Provided entries

# # # #

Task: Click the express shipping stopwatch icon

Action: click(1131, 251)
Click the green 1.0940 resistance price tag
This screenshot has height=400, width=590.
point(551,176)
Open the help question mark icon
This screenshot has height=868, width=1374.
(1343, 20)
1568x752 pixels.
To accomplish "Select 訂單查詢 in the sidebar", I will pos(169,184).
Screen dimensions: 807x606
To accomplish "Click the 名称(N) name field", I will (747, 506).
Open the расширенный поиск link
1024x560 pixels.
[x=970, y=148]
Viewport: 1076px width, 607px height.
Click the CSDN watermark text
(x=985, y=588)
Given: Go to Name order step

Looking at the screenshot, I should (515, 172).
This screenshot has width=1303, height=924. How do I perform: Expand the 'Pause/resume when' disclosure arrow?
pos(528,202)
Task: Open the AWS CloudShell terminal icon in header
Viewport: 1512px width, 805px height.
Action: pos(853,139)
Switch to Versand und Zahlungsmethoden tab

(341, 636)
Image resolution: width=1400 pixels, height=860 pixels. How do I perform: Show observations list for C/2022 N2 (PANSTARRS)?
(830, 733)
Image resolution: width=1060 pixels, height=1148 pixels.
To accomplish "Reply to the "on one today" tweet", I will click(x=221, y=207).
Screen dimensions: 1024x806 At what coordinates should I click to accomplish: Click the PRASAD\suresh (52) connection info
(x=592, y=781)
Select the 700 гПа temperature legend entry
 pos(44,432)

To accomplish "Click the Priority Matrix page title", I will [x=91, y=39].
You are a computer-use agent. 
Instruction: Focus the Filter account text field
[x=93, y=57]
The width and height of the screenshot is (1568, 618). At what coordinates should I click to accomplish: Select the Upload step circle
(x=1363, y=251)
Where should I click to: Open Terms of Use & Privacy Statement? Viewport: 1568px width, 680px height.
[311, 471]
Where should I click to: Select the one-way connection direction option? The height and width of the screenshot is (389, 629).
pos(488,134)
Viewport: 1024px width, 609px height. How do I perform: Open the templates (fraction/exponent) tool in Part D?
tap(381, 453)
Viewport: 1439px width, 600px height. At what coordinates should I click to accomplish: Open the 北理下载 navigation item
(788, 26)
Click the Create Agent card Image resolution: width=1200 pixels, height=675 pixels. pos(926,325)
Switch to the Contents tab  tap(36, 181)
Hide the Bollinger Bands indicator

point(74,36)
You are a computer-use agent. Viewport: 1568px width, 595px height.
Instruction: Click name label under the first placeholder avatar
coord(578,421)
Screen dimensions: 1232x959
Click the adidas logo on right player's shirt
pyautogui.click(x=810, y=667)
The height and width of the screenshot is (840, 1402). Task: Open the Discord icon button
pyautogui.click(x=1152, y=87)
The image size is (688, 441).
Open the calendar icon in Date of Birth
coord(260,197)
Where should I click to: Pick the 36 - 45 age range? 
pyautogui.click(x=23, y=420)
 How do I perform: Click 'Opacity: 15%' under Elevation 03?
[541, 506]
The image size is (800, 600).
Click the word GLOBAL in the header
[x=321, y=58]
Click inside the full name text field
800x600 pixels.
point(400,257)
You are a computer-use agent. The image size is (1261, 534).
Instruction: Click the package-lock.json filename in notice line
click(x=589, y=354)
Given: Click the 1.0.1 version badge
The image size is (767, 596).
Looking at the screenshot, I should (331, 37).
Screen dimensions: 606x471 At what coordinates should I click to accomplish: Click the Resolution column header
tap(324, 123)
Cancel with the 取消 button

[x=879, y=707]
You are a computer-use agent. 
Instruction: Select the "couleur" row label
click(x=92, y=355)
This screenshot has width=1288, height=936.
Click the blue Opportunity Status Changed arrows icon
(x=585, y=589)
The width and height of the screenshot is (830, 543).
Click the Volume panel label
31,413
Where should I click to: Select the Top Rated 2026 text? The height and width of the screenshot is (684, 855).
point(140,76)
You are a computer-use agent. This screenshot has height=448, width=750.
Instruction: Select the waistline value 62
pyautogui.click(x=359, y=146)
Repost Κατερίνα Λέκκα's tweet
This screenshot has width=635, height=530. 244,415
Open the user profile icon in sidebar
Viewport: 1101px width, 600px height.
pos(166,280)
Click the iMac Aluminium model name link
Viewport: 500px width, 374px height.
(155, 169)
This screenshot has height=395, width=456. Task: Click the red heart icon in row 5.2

# # # #

Prompt
Rewrite all of the records above, changing "Screen dimensions" to "Display size" wherever it occurs and leaving everything else unchanged.

The solution
Task: Click the express shipping stopwatch icon

Action: click(1131, 251)
Click the green 1.0940 resistance price tag
This screenshot has height=400, width=590.
point(551,176)
Open the help question mark icon
This screenshot has height=868, width=1374.
(1343, 20)
1568x752 pixels.
To accomplish "Select 訂單查詢 in the sidebar", I will pos(169,184).
Display size: 807x606
To accomplish "Click the 名称(N) name field", I will (747, 506).
Open the расширенный поиск link
1024x560 pixels.
[x=970, y=148]
Viewport: 1076px width, 607px height.
Click the CSDN watermark text
(x=985, y=588)
Given: Go to Name order step

Looking at the screenshot, I should (515, 172).
This screenshot has width=1303, height=924. How do I perform: Expand the 'Pause/resume when' disclosure arrow?
pos(528,202)
Task: Open the AWS CloudShell terminal icon in header
Viewport: 1512px width, 805px height.
Action: pos(853,139)
Switch to Versand und Zahlungsmethoden tab

(341, 636)
Image resolution: width=1400 pixels, height=860 pixels. How do I perform: Show observations list for C/2022 N2 (PANSTARRS)?
(830, 733)
Image resolution: width=1060 pixels, height=1148 pixels.
To accomplish "Reply to the "on one today" tweet", I will click(x=221, y=207).
Display size: 1024x806 At what coordinates should I click to accomplish: Click the PRASAD\suresh (52) connection info
(x=592, y=781)
Select the 700 гПа temperature legend entry
 pos(44,432)

To accomplish "Click the Priority Matrix page title", I will [x=91, y=39].
You are a computer-use agent. 
Instruction: Focus the Filter account text field
[x=93, y=57]
The width and height of the screenshot is (1568, 618). At what coordinates should I click to accomplish: Select the Upload step circle
(x=1363, y=251)
Where should I click to: Open Terms of Use & Privacy Statement? Viewport: 1568px width, 680px height.
[311, 471]
Where should I click to: Select the one-way connection direction option? The height and width of the screenshot is (389, 629).
pos(488,134)
Viewport: 1024px width, 609px height. How do I perform: Open the templates (fraction/exponent) tool in Part D?
tap(381, 453)
Viewport: 1439px width, 600px height. At what coordinates should I click to accomplish: Open the 北理下载 navigation item
(788, 26)
Click the Create Agent card Image resolution: width=1200 pixels, height=675 pixels. pos(926,325)
Switch to the Contents tab  tap(36, 181)
Hide the Bollinger Bands indicator

point(74,36)
You are a computer-use agent. Viewport: 1568px width, 595px height.
Instruction: Click name label under the first placeholder avatar
coord(578,421)
Display size: 1232x959
Click the adidas logo on right player's shirt
pyautogui.click(x=810, y=667)
The height and width of the screenshot is (840, 1402). Task: Open the Discord icon button
pyautogui.click(x=1152, y=87)
The image size is (688, 441).
Open the calendar icon in Date of Birth
coord(260,197)
Where should I click to: Pick the 36 - 45 age range? 
pyautogui.click(x=23, y=420)
 How do I perform: Click 'Opacity: 15%' under Elevation 03?
[541, 506]
The image size is (800, 600).
Click the word GLOBAL in the header
[x=321, y=58]
Click inside the full name text field
800x600 pixels.
point(400,257)
You are a computer-use agent. The image size is (1261, 534).
Instruction: Click the package-lock.json filename in notice line
click(x=589, y=354)
Given: Click the 1.0.1 version badge
The image size is (767, 596).
Looking at the screenshot, I should (331, 37).
Display size: 606x471 At what coordinates should I click to accomplish: Click the Resolution column header
tap(324, 123)
Cancel with the 取消 button

[x=879, y=707]
You are a computer-use agent. 
Instruction: Select the "couleur" row label
click(x=92, y=355)
This screenshot has width=1288, height=936.
Click the blue Opportunity Status Changed arrows icon
(x=585, y=589)
The width and height of the screenshot is (830, 543).
Click the Volume panel label
31,413
Where should I click to: Select the Top Rated 2026 text? The height and width of the screenshot is (684, 855).
point(140,76)
You are a computer-use agent. This screenshot has height=448, width=750.
Instruction: Select the waistline value 62
pyautogui.click(x=359, y=146)
Repost Κατερίνα Λέκκα's tweet
This screenshot has width=635, height=530. 244,415
Open the user profile icon in sidebar
Viewport: 1101px width, 600px height.
pos(166,280)
Click the iMac Aluminium model name link
Viewport: 500px width, 374px height.
(155, 169)
This screenshot has height=395, width=456. Task: Click the red heart icon in row 5.2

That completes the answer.